長いグラベル区間を終えた頃に硫黄の匂いが漂い始め、鳴子温泉へ。源泉の足湯に入れるサービスがあるとのことだったが、身体じゅう泥だらけだったので今回はパス。コンビニ休憩でビッグランチを食べる。コース上に2店のコンビニがあるのは鳴子温泉近辺のみなので、自ずとここで参加者が集い、情報交換の場となった。
不思議なもので、山から降りると日本じゅうどこにでもあるコンビニにホッとすると共に、どうやら私たちのチームはかなり上位で走っていることを知る。どうりでキツいワケだ・笑。
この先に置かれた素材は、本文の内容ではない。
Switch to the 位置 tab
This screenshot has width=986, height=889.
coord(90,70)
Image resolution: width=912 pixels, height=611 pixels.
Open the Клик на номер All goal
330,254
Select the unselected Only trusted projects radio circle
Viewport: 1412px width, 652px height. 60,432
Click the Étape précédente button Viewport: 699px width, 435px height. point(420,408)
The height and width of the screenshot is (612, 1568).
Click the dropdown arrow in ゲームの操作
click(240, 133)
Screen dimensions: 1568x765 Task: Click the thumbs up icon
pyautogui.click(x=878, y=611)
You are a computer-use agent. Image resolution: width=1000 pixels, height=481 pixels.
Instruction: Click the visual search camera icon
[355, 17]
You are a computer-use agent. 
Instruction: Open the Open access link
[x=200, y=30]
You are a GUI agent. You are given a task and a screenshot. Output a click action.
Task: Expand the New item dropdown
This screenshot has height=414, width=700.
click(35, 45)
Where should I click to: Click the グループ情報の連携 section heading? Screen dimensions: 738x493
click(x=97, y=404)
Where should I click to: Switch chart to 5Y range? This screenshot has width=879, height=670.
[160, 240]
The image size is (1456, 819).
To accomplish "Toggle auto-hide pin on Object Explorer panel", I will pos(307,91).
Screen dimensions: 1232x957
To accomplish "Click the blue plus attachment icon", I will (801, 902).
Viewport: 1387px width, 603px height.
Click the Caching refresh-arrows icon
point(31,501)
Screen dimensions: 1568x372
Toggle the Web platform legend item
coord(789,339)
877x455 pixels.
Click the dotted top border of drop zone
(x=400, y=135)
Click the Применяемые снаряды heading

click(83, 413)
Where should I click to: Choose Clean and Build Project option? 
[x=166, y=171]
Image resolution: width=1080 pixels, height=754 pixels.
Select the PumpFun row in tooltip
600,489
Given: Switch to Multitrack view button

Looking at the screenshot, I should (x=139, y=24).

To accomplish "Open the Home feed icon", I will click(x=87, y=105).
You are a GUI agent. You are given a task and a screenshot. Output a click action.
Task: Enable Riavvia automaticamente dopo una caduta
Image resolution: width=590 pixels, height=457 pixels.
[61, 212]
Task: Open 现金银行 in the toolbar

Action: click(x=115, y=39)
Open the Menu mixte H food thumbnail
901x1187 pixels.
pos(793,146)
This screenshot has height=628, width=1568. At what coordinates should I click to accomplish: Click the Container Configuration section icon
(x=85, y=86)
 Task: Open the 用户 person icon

■過酷なライドの終わりに登場したストラーデ・ビアンケに感動
鳴子温泉を過ぎるとすぐに登りが始まる。山に向かって激坂を数キロ登っていると、急に景色がひらけて、目の前にエメラルドグリーンの池が現れた。
池ではSAPをされている方や散歩したりくつろいでいる方がいて、過酷なイベント最中の私からすると桃源郷のようにも見えた。少し硫黄の香がしたので、池に足を入れみるとやはり温かい、温泉の池だった。イベントも後半にさしかかり疲れも出始めていた頃なので、嬉しいサプライズだった。
気持ちを切り替えて長いグラベルの登り区間へ。力が残ってなくて、ゴロゴロとした石に足元を取られてしまい、たまらず歩いてしまう。この区間は自分との戦いで、この程度の登りも登れなくなってしまったんだなぁ、とか、もっと練習してくればよかった、とかネガティブな気持ちに襲われる。
しかしそんな私を待ってくれたチームメイトのおかげで何とか登り切って、チェックポイントへ。その辺りからは舗装路が増え、ゴールまでひたすら突き進む。
最後のやくらい山ヒルクライムはもはや止まりかけのスピード。でもゴールは目の前。時が止まっているかのように感じてしまうが、一漕ぎ一漕ぎ漕いでいけば、着実にゴールに近づいていった。
登り切ったらその後は最後のグラベル区間。拓けた地形に、やくらい山に向かって白いグラベルの道がうねるように続く。まさにストラーデ・ビアンケ!。
何もなくて、ただただやくらい山を含む絶景だけが広がる場所に何故かソファーが置かれ、カメラマンが居た。グラベルイベントでは、この「Chase the Chaise(チェース・ザ・チェイス)」という記念撮影があって、ゴール直前にソファーでくつろぐのが恒例らしい。「Chase」は英語で追う、「Chaide」はChaise longue、フランス語でシェーズ・ロングという長椅子ソファの事。つまりは「ソファーを追え!」となり、勝敗や速さだけを追うのではなく遊び心も残っているグラベルイベントらしい企画の一つ。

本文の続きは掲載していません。